Seriously. At least go with John Wayne in The Man Who Shot Liberty Valence.
As someone on the low end of David Brooks’ “prime working age spectrum,” let me tell you how we’ve been brought up. All our lives, we’ve been sung to about the heroic glories our predecessors obtained in righteous battle: in World War II, Vietnam, Desert Storm—but also in Congress, the board room and beyond the limits of our atmosphere. It took us under 75 years to go from the first flight to landing on the moon. Put in that scope, America’s technological advancement was nothing short of inspiring to us in our developmental years.
However, when I was born, Challenger was still fresh in people’s minds…and yet, no one wants to talk about that. We—my generation—are still hardly ever privy the whole truth, for better or worse. We don’t hear about the times we got it wrong. We aren’t told about the days or even years of doubts, setbacks and mistakes those heroes waded through to get to success. Instead, the younger generations are told to “be better, do better.” When we ask what to be better than, we often find that such information is “classified.”
America does not like to talk about failure.
Whether it’s in interviews, dating or aerial combat simulation, we young folk tend to believe—or were led to believe—that failure is not an option. When we face adversity, we don’t understand what the people giving us our myths and stories did to succeed that we’re falling short on. Without people to relate to us what failure should feel like, what failure actually feels like and that everyone goes through it, how can we have a dialogue on it?
Every audition, every interview, every time we put ourselves out there, we risk criticism and failure; we risk injury maybe not to our bodies, but to our morale. And we’re all fine with risk, up until we’re in a 26-turn flat spin, losing altitude fast.
I cannot speak for those who have worked for a long time and since lost their jobs and are on long-term unemployment. But I imagine that it’s not so different for those trying to find a new vocation as it is for those of us just trying to enter this new economic landscape. There is only one relevant question: can the love of flying outweigh the fear of falling?
What results is a new generation of men and women scared to take any risk beyond entry-level positions—positions that are no longer economically feasible. A recent Death and Taxes article painfully illustrates the absurd impossibility of getting by on minimum wage.

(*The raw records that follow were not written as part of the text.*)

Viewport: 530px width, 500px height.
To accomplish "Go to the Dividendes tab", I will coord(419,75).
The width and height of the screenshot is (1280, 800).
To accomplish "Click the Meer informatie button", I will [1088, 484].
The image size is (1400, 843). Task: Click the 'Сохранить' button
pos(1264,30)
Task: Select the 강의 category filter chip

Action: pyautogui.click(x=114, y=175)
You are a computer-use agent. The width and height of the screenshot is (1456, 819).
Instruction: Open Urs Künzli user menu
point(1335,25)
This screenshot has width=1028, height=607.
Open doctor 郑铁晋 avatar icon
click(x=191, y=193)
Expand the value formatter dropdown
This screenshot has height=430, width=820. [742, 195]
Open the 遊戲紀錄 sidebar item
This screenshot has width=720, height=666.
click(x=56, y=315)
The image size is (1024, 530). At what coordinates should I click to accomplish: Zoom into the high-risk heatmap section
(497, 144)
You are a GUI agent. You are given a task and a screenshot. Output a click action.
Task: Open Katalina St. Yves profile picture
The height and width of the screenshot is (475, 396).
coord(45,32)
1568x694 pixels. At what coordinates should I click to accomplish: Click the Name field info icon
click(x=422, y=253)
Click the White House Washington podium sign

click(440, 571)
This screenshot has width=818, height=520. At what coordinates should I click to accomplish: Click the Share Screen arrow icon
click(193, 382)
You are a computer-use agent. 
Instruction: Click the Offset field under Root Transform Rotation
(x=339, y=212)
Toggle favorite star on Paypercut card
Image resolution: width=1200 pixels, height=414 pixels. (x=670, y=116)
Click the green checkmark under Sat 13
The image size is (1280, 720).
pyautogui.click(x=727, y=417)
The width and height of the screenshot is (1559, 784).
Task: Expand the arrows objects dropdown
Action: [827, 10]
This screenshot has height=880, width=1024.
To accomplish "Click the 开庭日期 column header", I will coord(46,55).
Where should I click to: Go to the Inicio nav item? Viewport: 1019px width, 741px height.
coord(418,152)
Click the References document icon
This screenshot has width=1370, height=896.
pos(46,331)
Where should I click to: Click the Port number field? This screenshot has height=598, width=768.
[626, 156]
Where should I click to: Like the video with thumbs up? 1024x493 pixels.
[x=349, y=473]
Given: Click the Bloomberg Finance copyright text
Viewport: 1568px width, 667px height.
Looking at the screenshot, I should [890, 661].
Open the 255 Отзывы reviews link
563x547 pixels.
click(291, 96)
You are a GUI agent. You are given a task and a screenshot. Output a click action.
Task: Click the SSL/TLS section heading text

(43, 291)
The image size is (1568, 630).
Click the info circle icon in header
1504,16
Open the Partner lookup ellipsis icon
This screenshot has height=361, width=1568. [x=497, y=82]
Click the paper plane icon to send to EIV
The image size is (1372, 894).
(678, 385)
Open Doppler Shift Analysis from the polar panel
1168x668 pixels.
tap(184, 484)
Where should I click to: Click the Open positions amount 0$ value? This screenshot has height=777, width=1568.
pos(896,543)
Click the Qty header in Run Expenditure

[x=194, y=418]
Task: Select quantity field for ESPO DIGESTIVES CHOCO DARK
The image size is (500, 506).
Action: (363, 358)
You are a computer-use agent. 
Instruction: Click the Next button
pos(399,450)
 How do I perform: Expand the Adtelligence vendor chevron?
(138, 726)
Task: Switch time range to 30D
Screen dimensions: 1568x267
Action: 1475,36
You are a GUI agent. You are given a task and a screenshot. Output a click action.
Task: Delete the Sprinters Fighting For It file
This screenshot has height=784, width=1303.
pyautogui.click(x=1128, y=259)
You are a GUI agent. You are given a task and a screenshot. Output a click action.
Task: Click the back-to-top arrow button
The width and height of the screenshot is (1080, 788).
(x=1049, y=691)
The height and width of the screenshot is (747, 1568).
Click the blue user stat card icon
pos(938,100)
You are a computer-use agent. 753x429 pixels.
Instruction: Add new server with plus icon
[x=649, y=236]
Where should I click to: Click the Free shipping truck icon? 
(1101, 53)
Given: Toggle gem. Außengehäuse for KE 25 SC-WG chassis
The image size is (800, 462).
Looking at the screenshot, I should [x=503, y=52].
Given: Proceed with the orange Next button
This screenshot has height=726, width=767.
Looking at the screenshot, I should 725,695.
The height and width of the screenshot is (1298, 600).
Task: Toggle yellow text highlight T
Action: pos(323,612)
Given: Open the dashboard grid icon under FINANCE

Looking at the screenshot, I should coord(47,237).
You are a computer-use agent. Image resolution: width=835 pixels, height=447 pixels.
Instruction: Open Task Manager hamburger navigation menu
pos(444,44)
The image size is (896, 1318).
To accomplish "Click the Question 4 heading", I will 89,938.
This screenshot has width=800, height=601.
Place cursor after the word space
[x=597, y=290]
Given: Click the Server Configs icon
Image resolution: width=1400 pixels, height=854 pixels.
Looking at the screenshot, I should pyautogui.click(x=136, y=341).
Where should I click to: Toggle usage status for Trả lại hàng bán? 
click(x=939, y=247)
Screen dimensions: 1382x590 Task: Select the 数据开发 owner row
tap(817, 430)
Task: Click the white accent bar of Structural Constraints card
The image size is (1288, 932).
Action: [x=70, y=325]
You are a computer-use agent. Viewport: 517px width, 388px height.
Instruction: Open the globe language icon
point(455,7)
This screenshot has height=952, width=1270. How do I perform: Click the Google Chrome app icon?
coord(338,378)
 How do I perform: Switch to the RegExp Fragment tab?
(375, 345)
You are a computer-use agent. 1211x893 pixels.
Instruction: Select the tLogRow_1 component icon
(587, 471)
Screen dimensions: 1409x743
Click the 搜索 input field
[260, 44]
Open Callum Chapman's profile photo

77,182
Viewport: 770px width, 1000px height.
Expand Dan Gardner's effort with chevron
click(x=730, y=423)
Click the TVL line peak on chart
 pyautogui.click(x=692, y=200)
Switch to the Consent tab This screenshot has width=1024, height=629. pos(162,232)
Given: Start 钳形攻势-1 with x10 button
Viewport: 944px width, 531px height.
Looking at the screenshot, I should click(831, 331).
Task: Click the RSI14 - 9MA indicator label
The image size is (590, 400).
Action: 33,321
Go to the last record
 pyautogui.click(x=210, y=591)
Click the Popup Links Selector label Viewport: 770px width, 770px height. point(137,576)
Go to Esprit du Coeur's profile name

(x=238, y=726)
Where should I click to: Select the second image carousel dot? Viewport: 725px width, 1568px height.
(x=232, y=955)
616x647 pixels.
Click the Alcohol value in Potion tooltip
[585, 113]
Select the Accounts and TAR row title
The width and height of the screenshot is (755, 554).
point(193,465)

Without understanding failure and how to make use of it, and so long as we continue to foster this fairytale idea of our nation and its notion of success, we will continue to do incredible, unforeseeable damage to the younger generations. We of the 20-somethings will continue to not even attempt ventures where success is not guaranteed. While that is perhaps a valid strategy for stock investors, in developing artists and entrepreneurs it is tantamount to the death of culture.
It’s not pride; we’re not a bunch of Ethan Edwards inheriting the earth, but rather a bunch of Mavericks sitting at the end of the runway watching the planes come and go. And when we look back, most of the time, it seems, the only thing left to fly is a cargo plane full of you-know-what out of Hong Kong.